By Andrew Hood
UCI president Pat McQuaid rejected calls that Ivan Basso should be shown clemency or portrayed as a hero for his recent admissions that he was a key figure in the Operación Puerto doping scandal.
McQuaid lashed into the disgraced Italian champion despite calls from some within the Italian cycling establishment that Basso should be dealt with a softer hand when it comes dishing out disciplinary bans for his recent confessions that he worked with controversial Spanish doctor Eufemiano Fuentes.
“He has admitted his guilt, when he lied to everyone for 10 months,” McQuaid said. “He lied to the cycling family, to the media, to the sponsors, he lied to his new teammates. He lied to everyone. He does not deserve our sympathy.”
McQuaid said the UCI would challenge anything less than a two-year ban to the Court of Arbitration for Sport.
“I cannot understand and I strongly disagree with the plea for a reduction of the sanction,” McQuaid said. “Those who ask for that have no respect for the fight against doping, for cycling, for the large majority of clean riders and for the riders who have admitted to doping.”
Basso, 29, was among nine riders kicked out ahead of the 2006 Tour for links to Puerto, but was later was cleared by the Italian cycling federation for a lack of sufficient evidence. Basso then signed a lucrative two-year deal with Discovery Channel and was within days of defending his Giro crown when Italian officials reopened the Basso file.
The 2006 Giro champ quickly folded under pressure from prosecutors and admitted he was the infamous “Birillo” mentioned in the Puerto dossier after nearly a year of denying it. Basso then infuriated many when he stopped short of a full confession and insisted that he only intended to dope during the 2006 Tour.
“The world of cycling doesn’t deserve this,” McQuaid continued. “Ivan Basso was an idol for young children and I haven’t spoken about Floyd Landis, but he’s has done as much damage if not more than Ivan Basso to this sport.”
McQuaid then accused members of the Italian media of being too soft on Basso.

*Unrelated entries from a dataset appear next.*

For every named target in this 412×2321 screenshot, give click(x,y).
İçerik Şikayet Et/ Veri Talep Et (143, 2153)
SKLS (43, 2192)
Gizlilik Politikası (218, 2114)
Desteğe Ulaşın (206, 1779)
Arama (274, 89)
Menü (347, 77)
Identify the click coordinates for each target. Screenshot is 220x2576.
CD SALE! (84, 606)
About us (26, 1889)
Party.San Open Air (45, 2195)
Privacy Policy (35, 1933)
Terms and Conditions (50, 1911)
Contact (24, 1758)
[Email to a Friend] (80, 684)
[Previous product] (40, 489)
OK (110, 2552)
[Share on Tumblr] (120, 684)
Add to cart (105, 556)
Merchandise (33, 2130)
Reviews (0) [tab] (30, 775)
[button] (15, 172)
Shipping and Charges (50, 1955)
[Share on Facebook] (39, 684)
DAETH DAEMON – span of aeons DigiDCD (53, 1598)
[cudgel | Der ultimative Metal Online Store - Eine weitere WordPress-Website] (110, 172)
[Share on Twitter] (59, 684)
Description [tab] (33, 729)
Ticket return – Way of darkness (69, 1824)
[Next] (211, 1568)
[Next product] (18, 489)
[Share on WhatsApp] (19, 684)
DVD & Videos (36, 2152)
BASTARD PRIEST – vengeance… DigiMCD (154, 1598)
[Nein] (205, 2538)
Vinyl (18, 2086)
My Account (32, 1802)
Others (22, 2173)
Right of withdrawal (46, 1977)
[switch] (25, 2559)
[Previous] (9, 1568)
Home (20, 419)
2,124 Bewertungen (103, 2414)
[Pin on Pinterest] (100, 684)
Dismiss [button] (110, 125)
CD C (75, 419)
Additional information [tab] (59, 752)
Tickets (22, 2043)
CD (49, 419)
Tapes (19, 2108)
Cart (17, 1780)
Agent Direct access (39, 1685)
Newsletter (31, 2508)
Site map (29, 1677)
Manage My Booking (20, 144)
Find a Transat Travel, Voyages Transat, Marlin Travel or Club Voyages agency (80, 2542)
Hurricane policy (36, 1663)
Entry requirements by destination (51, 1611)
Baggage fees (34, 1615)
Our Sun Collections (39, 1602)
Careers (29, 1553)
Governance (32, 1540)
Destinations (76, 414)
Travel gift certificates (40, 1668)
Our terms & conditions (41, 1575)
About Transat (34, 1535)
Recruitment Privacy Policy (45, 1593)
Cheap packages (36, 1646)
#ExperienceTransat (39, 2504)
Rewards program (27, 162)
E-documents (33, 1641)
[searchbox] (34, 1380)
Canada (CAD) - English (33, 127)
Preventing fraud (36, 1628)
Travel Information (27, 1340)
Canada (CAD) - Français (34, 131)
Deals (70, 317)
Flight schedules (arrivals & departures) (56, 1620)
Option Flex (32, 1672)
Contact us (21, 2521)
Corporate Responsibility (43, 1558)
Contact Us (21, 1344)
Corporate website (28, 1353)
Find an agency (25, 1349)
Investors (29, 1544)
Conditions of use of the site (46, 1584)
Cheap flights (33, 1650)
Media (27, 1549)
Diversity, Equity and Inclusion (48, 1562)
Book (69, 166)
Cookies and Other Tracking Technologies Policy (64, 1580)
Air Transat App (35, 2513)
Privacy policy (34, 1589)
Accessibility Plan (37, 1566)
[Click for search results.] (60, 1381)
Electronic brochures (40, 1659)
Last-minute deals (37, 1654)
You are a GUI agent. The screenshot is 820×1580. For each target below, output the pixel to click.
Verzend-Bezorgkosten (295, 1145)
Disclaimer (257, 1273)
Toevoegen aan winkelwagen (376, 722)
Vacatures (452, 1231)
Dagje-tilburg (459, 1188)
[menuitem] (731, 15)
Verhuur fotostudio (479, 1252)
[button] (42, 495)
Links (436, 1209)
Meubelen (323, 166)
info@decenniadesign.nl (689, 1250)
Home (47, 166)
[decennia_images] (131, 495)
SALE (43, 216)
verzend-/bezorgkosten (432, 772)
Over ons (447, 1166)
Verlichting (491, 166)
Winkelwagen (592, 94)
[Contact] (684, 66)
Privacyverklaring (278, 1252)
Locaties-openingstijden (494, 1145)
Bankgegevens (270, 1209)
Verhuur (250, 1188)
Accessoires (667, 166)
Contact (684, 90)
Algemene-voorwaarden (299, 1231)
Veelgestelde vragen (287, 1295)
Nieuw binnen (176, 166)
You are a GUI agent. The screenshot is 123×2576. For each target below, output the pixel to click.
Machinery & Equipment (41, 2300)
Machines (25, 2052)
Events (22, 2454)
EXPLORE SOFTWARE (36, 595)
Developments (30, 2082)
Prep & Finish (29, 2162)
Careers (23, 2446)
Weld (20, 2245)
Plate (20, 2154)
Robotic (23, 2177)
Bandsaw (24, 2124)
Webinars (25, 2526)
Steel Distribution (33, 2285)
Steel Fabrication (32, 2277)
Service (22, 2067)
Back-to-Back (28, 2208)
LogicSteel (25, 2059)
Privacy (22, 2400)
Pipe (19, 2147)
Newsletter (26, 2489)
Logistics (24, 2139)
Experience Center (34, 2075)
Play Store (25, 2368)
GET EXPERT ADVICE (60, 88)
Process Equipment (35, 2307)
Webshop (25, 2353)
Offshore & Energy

“Everyone should have taken a neutral line (with Basso). In Italy, that didn’t happen – he was supported by many senior figures in Italian sport, in Italian cycling, by members of Italian media,” McQuaid said. “That is wrong, and it’s been proven to be wrong, and they were wrong to do it.”
Those statements raised the ire among the mostly Italian press corps at the Saturday press conference. Tempers flared as McQuaid insisted that journalists should write stories about sport and let the UCI worry about Puerto and other doping scandals plaguing the sport.
The Spanish doping investigation has haunted cycling since revelations last May that Fuentes allegedly was the ringleader of a doping network that included nearly 60 cyclists from scores of teams.
In light of the Basso confession and the startling revelation that DNA samples taken from 1997 Tour champion Jan Ullrich matched nine bags of blood found in the Fuentes cache, several teams kept Puerto-implicated riders out of the Giro.
Tinkoff Credit Systems suspended American Tyler Hamilton and German rider Jorg Jaksche for their alleged links to the Puerto affair.
Last month, the UCI and Spanish prosecutors appealed a decision by a Spanish judge to formally close legal proceedings into the investigation.
McQuaid also said UCI lawyers are digging through an additional 6000 pages of documents accumulated by Spanish authorities. An initial review by a UCI attorney indicated there are not additional names expected to be implicated in the damaging affair.
McQuaid was at a loss at how long Puerto affair might drag on.
“We are frustrated by the speed of the (Spanish) judiciary,” McQuaid said. “We have no idea when a decision might be taken.”
With the UCI’s hands tied by the Spanish authorities, it’s very likely Puerto could continue to hang over cycling going into the Tour de France.